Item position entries
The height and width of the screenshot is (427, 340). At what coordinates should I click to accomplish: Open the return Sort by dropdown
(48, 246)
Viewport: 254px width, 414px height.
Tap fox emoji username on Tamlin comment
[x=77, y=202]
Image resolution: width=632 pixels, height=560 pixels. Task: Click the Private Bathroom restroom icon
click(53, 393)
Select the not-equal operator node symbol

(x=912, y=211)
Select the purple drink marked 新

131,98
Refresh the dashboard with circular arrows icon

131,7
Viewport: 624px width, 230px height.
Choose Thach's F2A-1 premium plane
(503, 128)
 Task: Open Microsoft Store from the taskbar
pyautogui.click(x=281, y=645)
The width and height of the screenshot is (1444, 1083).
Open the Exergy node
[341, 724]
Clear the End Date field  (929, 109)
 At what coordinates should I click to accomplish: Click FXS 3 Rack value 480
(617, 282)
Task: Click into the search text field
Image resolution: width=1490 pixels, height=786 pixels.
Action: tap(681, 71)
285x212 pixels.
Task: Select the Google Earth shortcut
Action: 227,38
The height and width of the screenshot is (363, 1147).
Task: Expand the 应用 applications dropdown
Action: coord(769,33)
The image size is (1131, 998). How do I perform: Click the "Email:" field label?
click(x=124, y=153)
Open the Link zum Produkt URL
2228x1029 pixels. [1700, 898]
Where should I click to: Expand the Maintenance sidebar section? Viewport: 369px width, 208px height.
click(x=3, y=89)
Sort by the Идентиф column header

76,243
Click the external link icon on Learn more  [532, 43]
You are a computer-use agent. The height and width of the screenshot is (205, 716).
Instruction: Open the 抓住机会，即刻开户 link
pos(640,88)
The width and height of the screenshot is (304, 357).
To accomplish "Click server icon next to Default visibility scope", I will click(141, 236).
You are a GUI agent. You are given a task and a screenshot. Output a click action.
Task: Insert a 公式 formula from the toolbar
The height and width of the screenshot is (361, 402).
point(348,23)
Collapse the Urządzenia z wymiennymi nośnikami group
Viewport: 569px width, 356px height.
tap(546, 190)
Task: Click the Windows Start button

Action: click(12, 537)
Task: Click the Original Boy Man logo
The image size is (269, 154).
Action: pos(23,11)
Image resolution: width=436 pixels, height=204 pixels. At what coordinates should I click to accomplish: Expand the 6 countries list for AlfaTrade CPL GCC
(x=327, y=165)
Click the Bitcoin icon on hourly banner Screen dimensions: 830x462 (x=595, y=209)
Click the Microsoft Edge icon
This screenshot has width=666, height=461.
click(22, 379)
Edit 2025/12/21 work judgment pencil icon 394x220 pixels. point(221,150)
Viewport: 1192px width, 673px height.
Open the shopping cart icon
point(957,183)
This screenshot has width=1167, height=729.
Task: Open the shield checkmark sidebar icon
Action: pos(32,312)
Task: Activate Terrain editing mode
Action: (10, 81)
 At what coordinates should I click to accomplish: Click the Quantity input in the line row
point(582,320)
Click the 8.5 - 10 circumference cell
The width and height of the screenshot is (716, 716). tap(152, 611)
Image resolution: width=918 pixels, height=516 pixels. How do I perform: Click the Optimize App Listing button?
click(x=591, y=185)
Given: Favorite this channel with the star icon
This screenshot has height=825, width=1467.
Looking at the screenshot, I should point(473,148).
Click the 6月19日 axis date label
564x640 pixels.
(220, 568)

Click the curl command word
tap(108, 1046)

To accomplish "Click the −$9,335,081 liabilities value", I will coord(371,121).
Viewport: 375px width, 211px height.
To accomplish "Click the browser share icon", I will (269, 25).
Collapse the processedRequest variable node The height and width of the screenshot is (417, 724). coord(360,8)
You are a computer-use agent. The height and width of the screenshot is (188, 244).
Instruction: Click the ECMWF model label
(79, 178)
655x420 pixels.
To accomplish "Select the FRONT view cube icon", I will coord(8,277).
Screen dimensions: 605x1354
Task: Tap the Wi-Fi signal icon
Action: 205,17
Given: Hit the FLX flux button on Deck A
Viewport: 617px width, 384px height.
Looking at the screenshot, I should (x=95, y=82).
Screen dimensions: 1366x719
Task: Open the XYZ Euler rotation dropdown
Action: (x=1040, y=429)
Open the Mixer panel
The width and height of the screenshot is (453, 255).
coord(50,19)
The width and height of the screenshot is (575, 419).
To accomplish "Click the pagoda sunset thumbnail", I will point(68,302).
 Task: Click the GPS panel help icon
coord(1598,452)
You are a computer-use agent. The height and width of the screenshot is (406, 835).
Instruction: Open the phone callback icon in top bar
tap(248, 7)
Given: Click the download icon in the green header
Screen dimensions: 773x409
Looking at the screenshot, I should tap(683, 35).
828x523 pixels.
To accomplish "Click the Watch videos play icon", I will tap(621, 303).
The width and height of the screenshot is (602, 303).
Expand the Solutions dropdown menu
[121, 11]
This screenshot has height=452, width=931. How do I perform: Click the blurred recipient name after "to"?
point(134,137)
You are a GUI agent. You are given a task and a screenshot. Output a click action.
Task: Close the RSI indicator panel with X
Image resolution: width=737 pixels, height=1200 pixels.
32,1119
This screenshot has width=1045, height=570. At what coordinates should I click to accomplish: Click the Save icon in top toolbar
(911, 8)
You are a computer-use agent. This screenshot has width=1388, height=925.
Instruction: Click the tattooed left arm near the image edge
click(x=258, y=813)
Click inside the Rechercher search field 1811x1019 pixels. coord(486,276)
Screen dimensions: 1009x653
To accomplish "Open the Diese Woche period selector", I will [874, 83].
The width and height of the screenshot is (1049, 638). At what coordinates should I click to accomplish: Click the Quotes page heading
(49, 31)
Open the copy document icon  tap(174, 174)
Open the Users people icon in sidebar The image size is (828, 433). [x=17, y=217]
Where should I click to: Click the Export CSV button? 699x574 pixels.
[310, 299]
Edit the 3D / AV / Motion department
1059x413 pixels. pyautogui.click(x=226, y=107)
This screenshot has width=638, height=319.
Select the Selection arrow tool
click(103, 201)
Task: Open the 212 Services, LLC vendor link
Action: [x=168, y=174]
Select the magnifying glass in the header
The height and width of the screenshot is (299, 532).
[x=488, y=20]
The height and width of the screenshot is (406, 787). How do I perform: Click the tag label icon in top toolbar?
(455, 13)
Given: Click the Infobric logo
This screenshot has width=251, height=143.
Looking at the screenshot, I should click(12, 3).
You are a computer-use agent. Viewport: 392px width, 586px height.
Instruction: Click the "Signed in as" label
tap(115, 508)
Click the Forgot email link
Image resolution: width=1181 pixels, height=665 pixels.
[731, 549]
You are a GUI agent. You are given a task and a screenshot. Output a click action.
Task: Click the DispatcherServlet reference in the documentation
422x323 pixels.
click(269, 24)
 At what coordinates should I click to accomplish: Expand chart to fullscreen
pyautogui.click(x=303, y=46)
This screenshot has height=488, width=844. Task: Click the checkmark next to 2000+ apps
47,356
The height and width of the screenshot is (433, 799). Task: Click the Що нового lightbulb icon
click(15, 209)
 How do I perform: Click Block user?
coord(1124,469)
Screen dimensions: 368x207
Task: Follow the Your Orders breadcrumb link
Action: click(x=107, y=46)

Stated task:
Return all of the records above line for line, changing no character.

Output of the task:
The height and width of the screenshot is (427, 340). At what coordinates should I click to accomplish: Open the return Sort by dropdown
(48, 246)
Viewport: 254px width, 414px height.
Tap fox emoji username on Tamlin comment
[x=77, y=202]
Image resolution: width=632 pixels, height=560 pixels. Task: Click the Private Bathroom restroom icon
click(53, 393)
Select the not-equal operator node symbol

(x=912, y=211)
Select the purple drink marked 新

131,98
Refresh the dashboard with circular arrows icon

131,7
Viewport: 624px width, 230px height.
Choose Thach's F2A-1 premium plane
(503, 128)
 Task: Open Microsoft Store from the taskbar
pyautogui.click(x=281, y=645)
The width and height of the screenshot is (1444, 1083).
Open the Exergy node
[341, 724]
Clear the End Date field  (929, 109)
 At what coordinates should I click to accomplish: Click FXS 3 Rack value 480
(617, 282)
Task: Click into the search text field
Image resolution: width=1490 pixels, height=786 pixels.
Action: tap(681, 71)
285x212 pixels.
Task: Select the Google Earth shortcut
Action: 227,38
The height and width of the screenshot is (363, 1147).
Task: Expand the 应用 applications dropdown
Action: coord(769,33)
The image size is (1131, 998). How do I perform: Click the "Email:" field label?
click(x=124, y=153)
Open the Link zum Produkt URL
2228x1029 pixels. [1700, 898]
Where should I click to: Expand the Maintenance sidebar section? Viewport: 369px width, 208px height.
click(x=3, y=89)
Sort by the Идентиф column header

76,243
Click the external link icon on Learn more  [532, 43]
You are a computer-use agent. The height and width of the screenshot is (205, 716).
Instruction: Open the 抓住机会，即刻开户 link
pos(640,88)
The width and height of the screenshot is (304, 357).
To accomplish "Click server icon next to Default visibility scope", I will click(141, 236).
You are a GUI agent. You are given a task and a screenshot. Output a click action.
Task: Insert a 公式 formula from the toolbar
The height and width of the screenshot is (361, 402).
point(348,23)
Collapse the Urządzenia z wymiennymi nośnikami group
Viewport: 569px width, 356px height.
tap(546, 190)
Task: Click the Windows Start button

Action: click(12, 537)
Task: Click the Original Boy Man logo
The image size is (269, 154).
Action: pos(23,11)
Image resolution: width=436 pixels, height=204 pixels. At what coordinates should I click to accomplish: Expand the 6 countries list for AlfaTrade CPL GCC
(x=327, y=165)
Click the Bitcoin icon on hourly banner Screen dimensions: 830x462 (x=595, y=209)
Click the Microsoft Edge icon
This screenshot has width=666, height=461.
click(22, 379)
Edit 2025/12/21 work judgment pencil icon 394x220 pixels. point(221,150)
Viewport: 1192px width, 673px height.
Open the shopping cart icon
point(957,183)
This screenshot has width=1167, height=729.
Task: Open the shield checkmark sidebar icon
Action: pos(32,312)
Task: Activate Terrain editing mode
Action: (10, 81)
 At what coordinates should I click to accomplish: Click the Quantity input in the line row
point(582,320)
Click the 8.5 - 10 circumference cell
The width and height of the screenshot is (716, 716). tap(152, 611)
Image resolution: width=918 pixels, height=516 pixels. How do I perform: Click the Optimize App Listing button?
click(x=591, y=185)
Given: Favorite this channel with the star icon
This screenshot has height=825, width=1467.
Looking at the screenshot, I should point(473,148).
Click the 6月19日 axis date label
564x640 pixels.
(220, 568)

Click the curl command word
tap(108, 1046)

To accomplish "Click the −$9,335,081 liabilities value", I will coord(371,121).
Viewport: 375px width, 211px height.
To accomplish "Click the browser share icon", I will (269, 25).
Collapse the processedRequest variable node The height and width of the screenshot is (417, 724). coord(360,8)
You are a computer-use agent. The height and width of the screenshot is (188, 244).
Instruction: Click the ECMWF model label
(79, 178)
655x420 pixels.
To accomplish "Select the FRONT view cube icon", I will coord(8,277).
Screen dimensions: 605x1354
Task: Tap the Wi-Fi signal icon
Action: 205,17
Given: Hit the FLX flux button on Deck A
Viewport: 617px width, 384px height.
Looking at the screenshot, I should (x=95, y=82).
Screen dimensions: 1366x719
Task: Open the XYZ Euler rotation dropdown
Action: (x=1040, y=429)
Open the Mixer panel
The width and height of the screenshot is (453, 255).
coord(50,19)
The width and height of the screenshot is (575, 419).
To accomplish "Click the pagoda sunset thumbnail", I will point(68,302).
 Task: Click the GPS panel help icon
coord(1598,452)
You are a computer-use agent. The height and width of the screenshot is (406, 835).
Instruction: Open the phone callback icon in top bar
tap(248, 7)
Given: Click the download icon in the green header
Screen dimensions: 773x409
Looking at the screenshot, I should tap(683, 35).
828x523 pixels.
To accomplish "Click the Watch videos play icon", I will tap(621, 303).
The width and height of the screenshot is (602, 303).
Expand the Solutions dropdown menu
[121, 11]
This screenshot has height=452, width=931. How do I perform: Click the blurred recipient name after "to"?
point(134,137)
You are a GUI agent. You are given a task and a screenshot. Output a click action.
Task: Close the RSI indicator panel with X
Image resolution: width=737 pixels, height=1200 pixels.
32,1119
This screenshot has width=1045, height=570. At what coordinates should I click to accomplish: Click the Save icon in top toolbar
(911, 8)
You are a computer-use agent. This screenshot has width=1388, height=925.
Instruction: Click the tattooed left arm near the image edge
click(x=258, y=813)
Click inside the Rechercher search field 1811x1019 pixels. coord(486,276)
Screen dimensions: 1009x653
To accomplish "Open the Diese Woche period selector", I will [874, 83].
The width and height of the screenshot is (1049, 638). At what coordinates should I click to accomplish: Click the Quotes page heading
(49, 31)
Open the copy document icon  tap(174, 174)
Open the Users people icon in sidebar The image size is (828, 433). [x=17, y=217]
Where should I click to: Click the Export CSV button? 699x574 pixels.
[310, 299]
Edit the 3D / AV / Motion department
1059x413 pixels. pyautogui.click(x=226, y=107)
This screenshot has width=638, height=319.
Select the Selection arrow tool
click(103, 201)
Task: Open the 212 Services, LLC vendor link
Action: [x=168, y=174]
Select the magnifying glass in the header
The height and width of the screenshot is (299, 532).
[x=488, y=20]
The height and width of the screenshot is (406, 787). How do I perform: Click the tag label icon in top toolbar?
(455, 13)
Given: Click the Infobric logo
This screenshot has width=251, height=143.
Looking at the screenshot, I should click(12, 3).
You are a computer-use agent. Viewport: 392px width, 586px height.
Instruction: Click the "Signed in as" label
tap(115, 508)
Click the Forgot email link
Image resolution: width=1181 pixels, height=665 pixels.
[731, 549]
You are a GUI agent. You are given a task and a screenshot. Output a click action.
Task: Click the DispatcherServlet reference in the documentation
422x323 pixels.
click(269, 24)
 At what coordinates should I click to accomplish: Expand chart to fullscreen
pyautogui.click(x=303, y=46)
This screenshot has height=488, width=844. Task: Click the checkmark next to 2000+ apps
47,356
The height and width of the screenshot is (433, 799). Task: Click the Що нового lightbulb icon
click(15, 209)
 How do I perform: Click Block user?
coord(1124,469)
Screen dimensions: 368x207
Task: Follow the Your Orders breadcrumb link
Action: click(x=107, y=46)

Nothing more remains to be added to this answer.